In order to use the sustainable product database, the user must
- Download the database (provided in compressed .gzip format) from the GitHub repository.
- Install Sqlite3 and Pandas python modules if not installed already.
- Use the UseSustainableProductDB.ipynb notebook to load the view containing sustainable products.
- Additionally, data in the database can be queried and retrieved through simple SQL queries.
The design given in the project report gives a fair understanding of the process of creating a data pipeline. MainProjectPipeline.ipynb notebook is an actual implementation of one such pipeline from scratch. A summary of the steps to be followed is listed below:
- Read the product dataset from any source and explore the fields
- Decide on the pre-processing pipeline design for that data – leverage ColumnDropper, RowDropper, StringCleaner classes
- Load the ontology data (already processed data – vocab_updated.xlsx available on Git repo).

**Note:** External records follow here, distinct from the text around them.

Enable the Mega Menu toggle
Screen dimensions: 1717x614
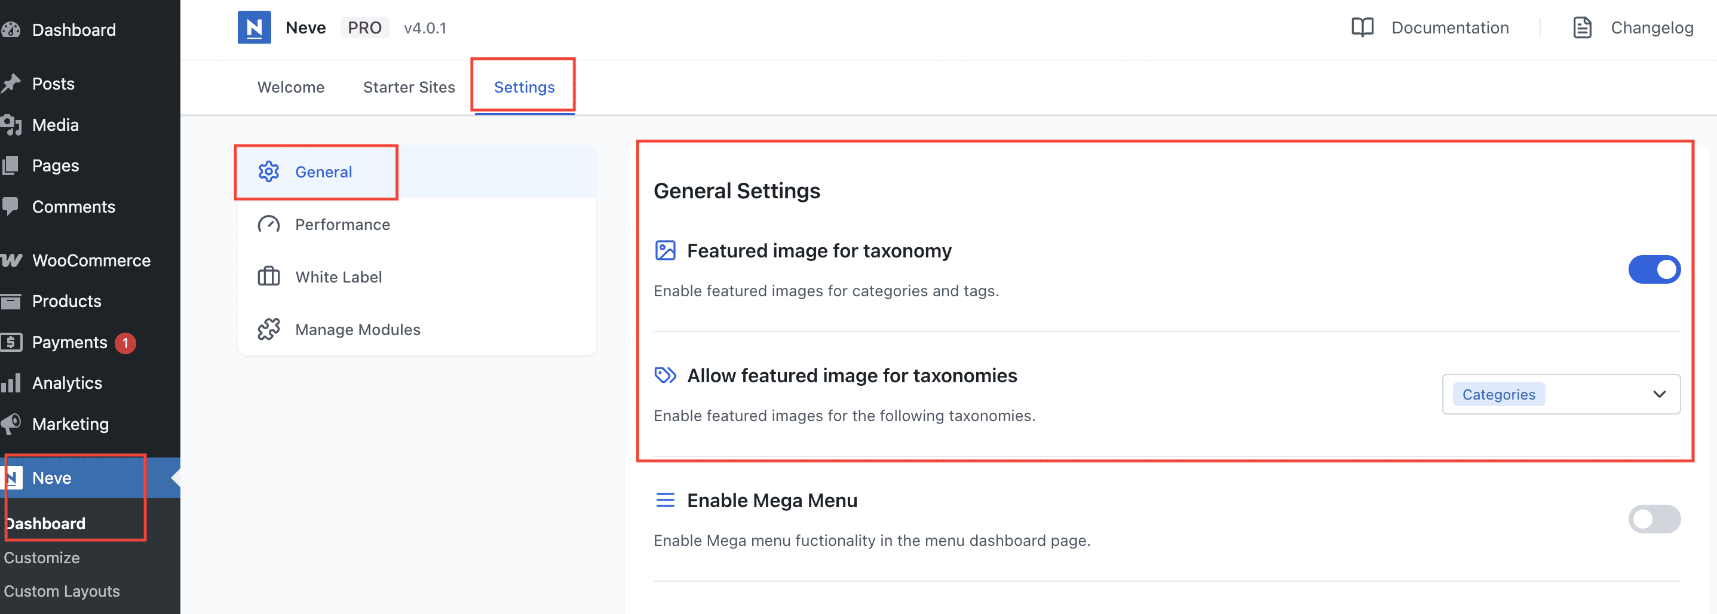1654,519
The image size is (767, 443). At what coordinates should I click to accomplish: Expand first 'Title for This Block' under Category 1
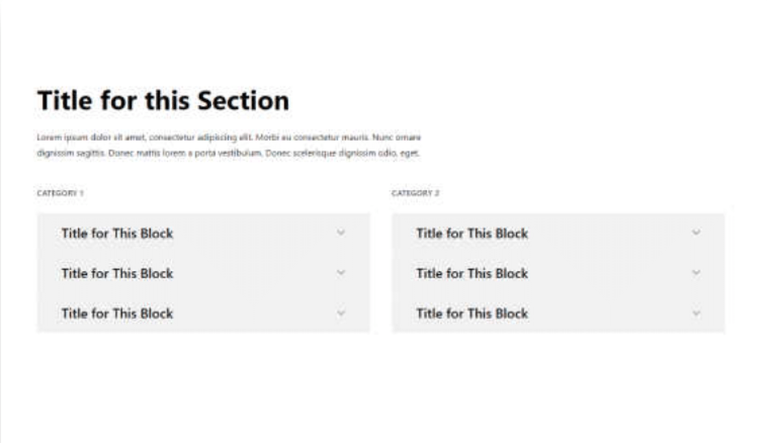(x=117, y=234)
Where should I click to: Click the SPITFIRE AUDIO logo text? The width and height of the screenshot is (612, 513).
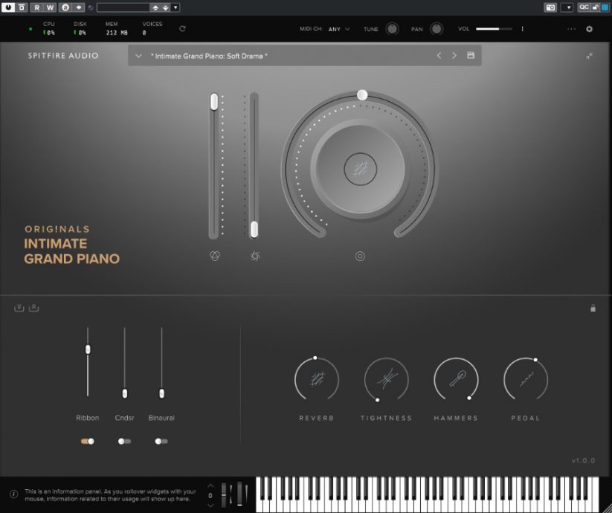(x=65, y=55)
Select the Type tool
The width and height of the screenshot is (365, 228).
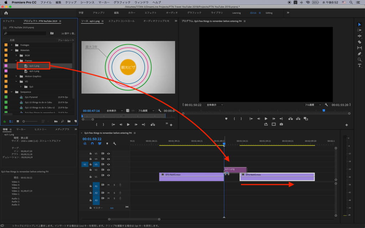359,65
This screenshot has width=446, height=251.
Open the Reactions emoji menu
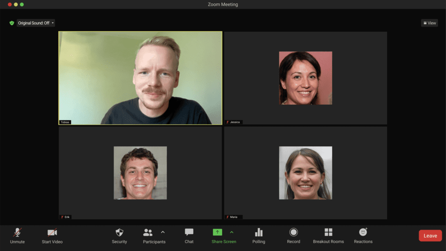363,233
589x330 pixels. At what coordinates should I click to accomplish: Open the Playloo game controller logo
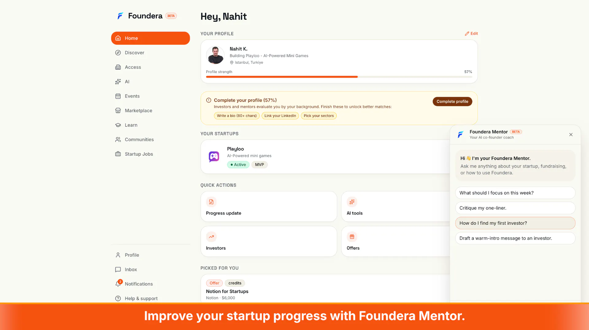pos(214,157)
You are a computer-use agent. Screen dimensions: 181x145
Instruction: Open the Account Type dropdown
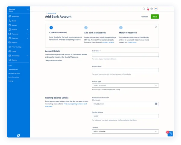pyautogui.click(x=125, y=86)
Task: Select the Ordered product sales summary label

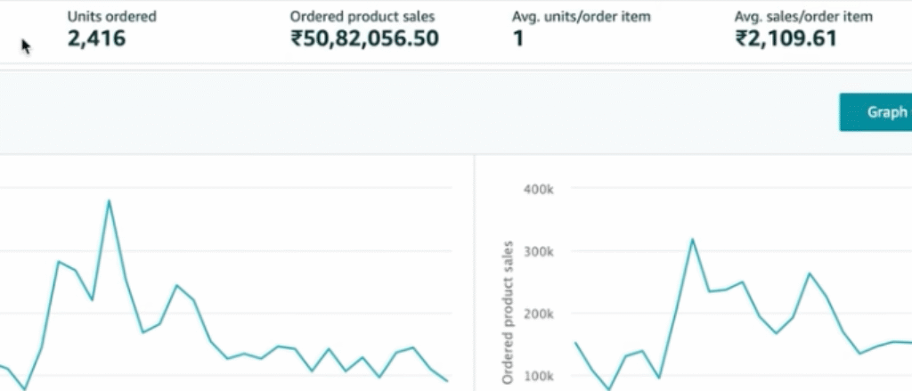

- Implement the keyword extraction step using KeywordExtractor class.
- Implement keyword mapper using KeywordMapper class.
- Investigate the results and tune the vocabulary as required.
- Insert the data generated at different stages into the sustainable product database using the DBWriter class.
- Save the keyword extractor and mapper objects using Pickle Python module in order to reuse later.
If there is an already existing data pipeline with keyword extractor and mapper classes saved, then, the same objects can be used on a different product database. SecondDataPipeline.ipynb is an example of this design. To do this, the steps listed below can be followed.
- Read the product dataset from any source and explore the fields
- Decide on the pre-processing pipeline design for that data – leverage ColumnDropper, RowDropper, StringCleaner classes
- Load the keyword extractor object and extract keywords from the new product data.
- Load the keyword mapper object, set the results of the previous step in this object and then map the keywords using the ontology data already saved in the object.
- Investigate the results and tune the vocabulary as required.
- Insert the data generated at different stages into the sustainable product database using the DBWriter class.